■ Exercise
Swap every "How do I perform" for "How can I carry out" in all of the records and write them out again with nothing else changed. Leave the pictures out.

(Element and text position data)
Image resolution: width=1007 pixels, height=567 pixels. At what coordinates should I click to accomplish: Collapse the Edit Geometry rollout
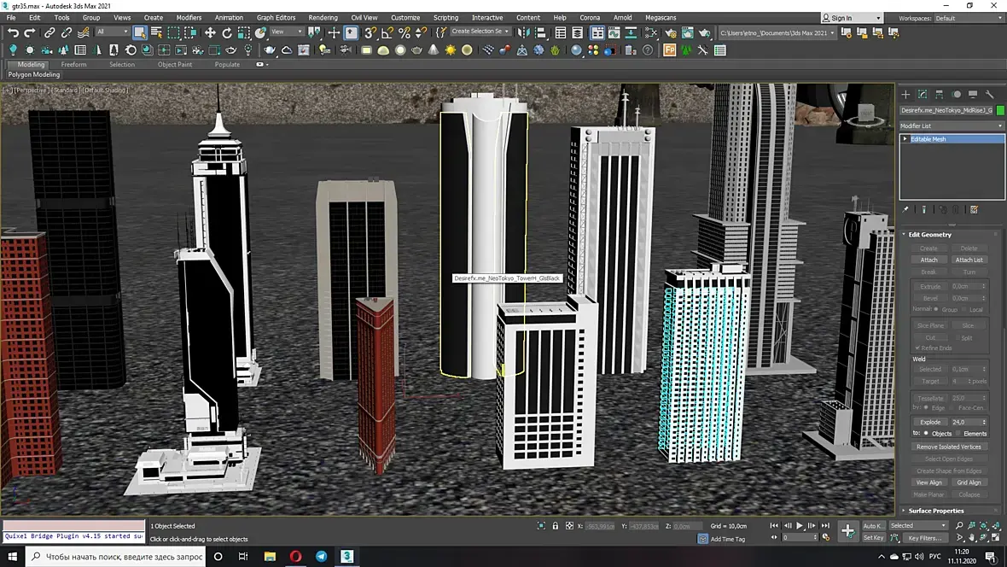929,234
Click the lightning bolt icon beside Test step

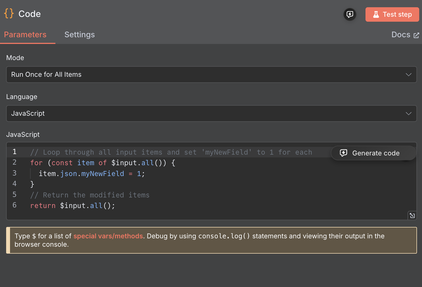pos(350,14)
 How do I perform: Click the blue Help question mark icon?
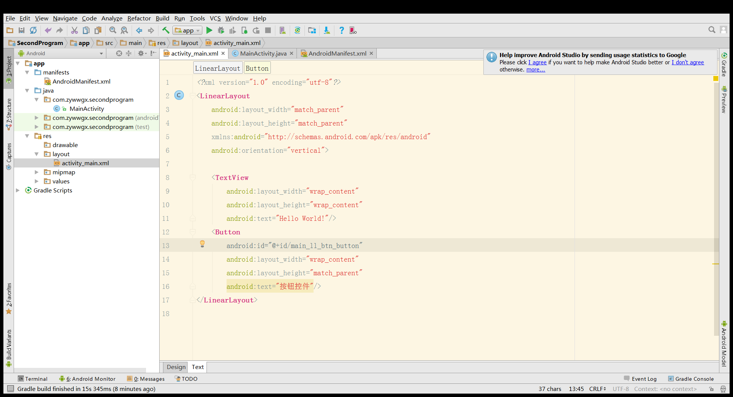coord(342,31)
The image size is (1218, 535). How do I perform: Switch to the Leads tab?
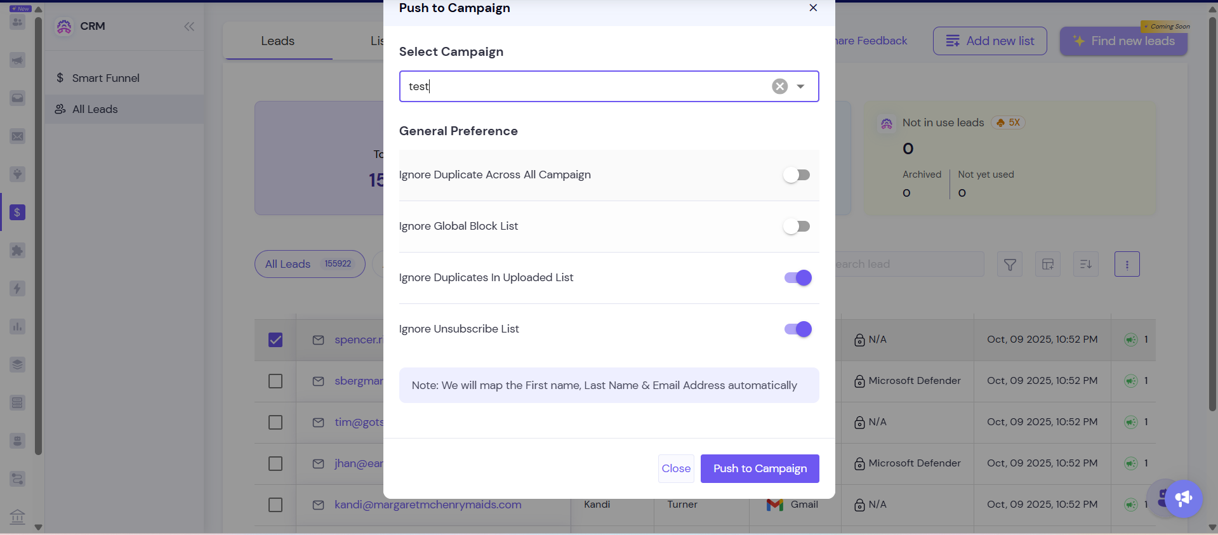coord(278,41)
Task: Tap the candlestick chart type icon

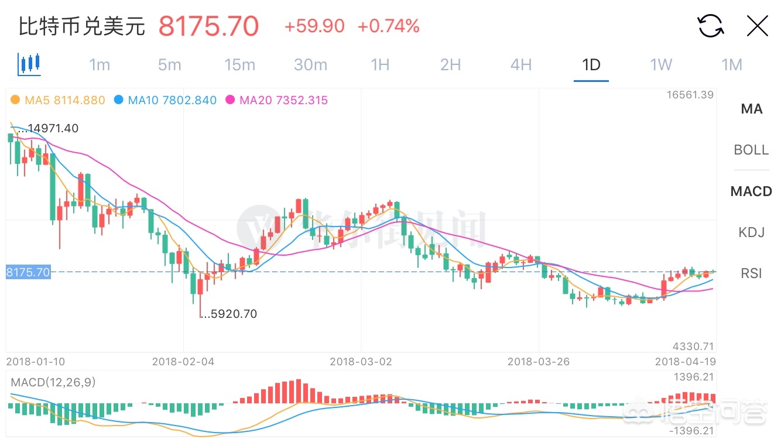Action: [29, 63]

■ In response
Image resolution: width=1007 pixels, height=567 pixels. At what coordinates should I click to accomplish: Collapse the Edit Geometry rollout
929,234
Click the lightning bolt icon beside Test step

pos(350,14)
 How can I carry out: Click the blue Help question mark icon?
coord(342,31)
The image size is (1218, 535). How can I carry out: Switch to the Leads tab?
coord(278,41)
Task: Tap the candlestick chart type icon

Action: [29, 63]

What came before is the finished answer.